Para José Luís Carneiro, só a coesão entre os vários municípios, em articulação com os investidores privados incluídos neste consórcio, tornou possível avançar com uma candidatura que considerou “muito forte”.
“Temos de conseguir uma rede sólida para vencer as dificuldades”, insistiu.
Também presente na apresentação esteve Ricardo Magalhães, antigo secretário de Estado do Ambiente e actual responsável pela Unidade de Missão do Douro.
Ricardo Magalhães elogiou a candidatura do Baixo Tâmega e defendeu as vantagens das parcerias entre os sectores público e privado e entre os diversos níveis da administração.
“Estas coisas fazem-se caminhando, não se decretam”, vincou.
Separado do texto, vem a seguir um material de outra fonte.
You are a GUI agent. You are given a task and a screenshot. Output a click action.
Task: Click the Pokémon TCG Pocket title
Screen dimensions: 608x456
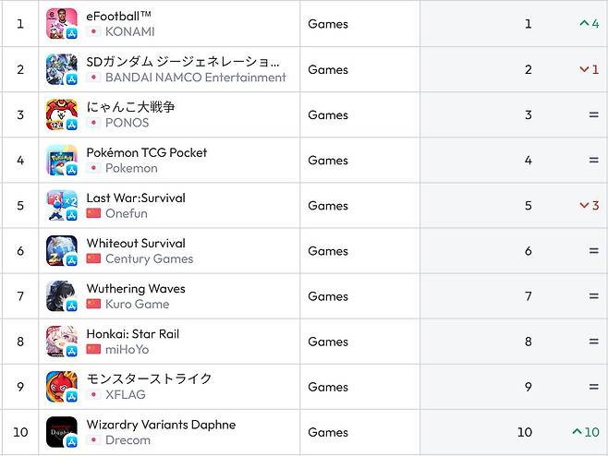(146, 152)
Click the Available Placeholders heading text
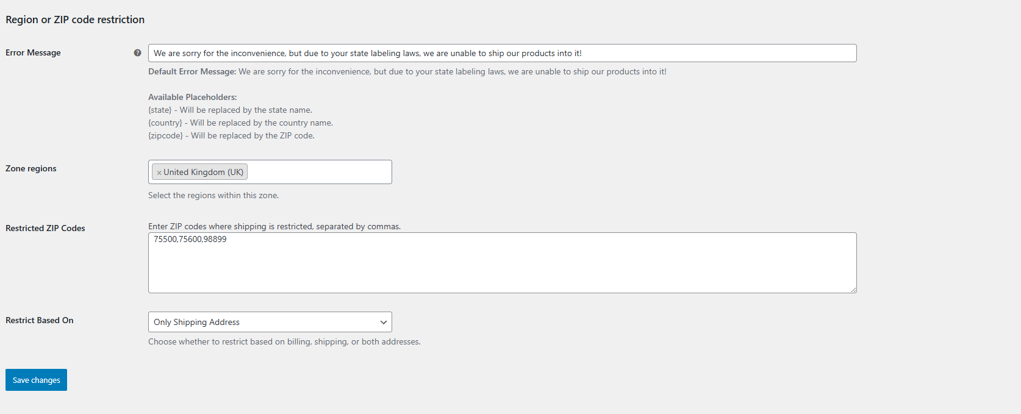 point(192,98)
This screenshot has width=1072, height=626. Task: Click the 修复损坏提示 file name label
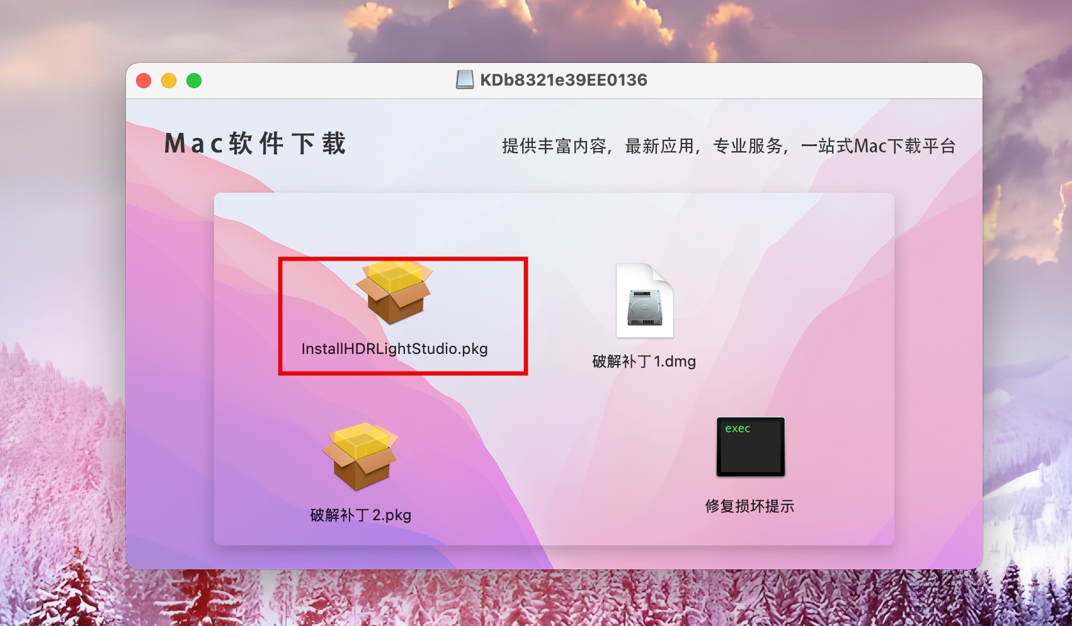click(750, 506)
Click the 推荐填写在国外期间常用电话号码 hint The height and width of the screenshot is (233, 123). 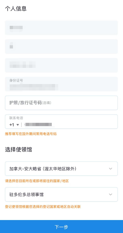point(31,134)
Ricardo Magalhães lembrou as dificuldades que a região teve há alguns anos para apresentar um Pacto Territorial de Desenvolvimento, em contaste com a abrangência desta candidatura.
Lembrou, por outro lado, que a candidatura do Baixo Tâmega vai ter a concorrência de outras propostas de todo o norte do país, nomeadamente do Douro, do Minho e do Nordeste Transmontano.
“Face à qualidade das várias candidaturas, não queria estar na pele de quem vai ter a responsabilidade de as seleccionar”, concluiu.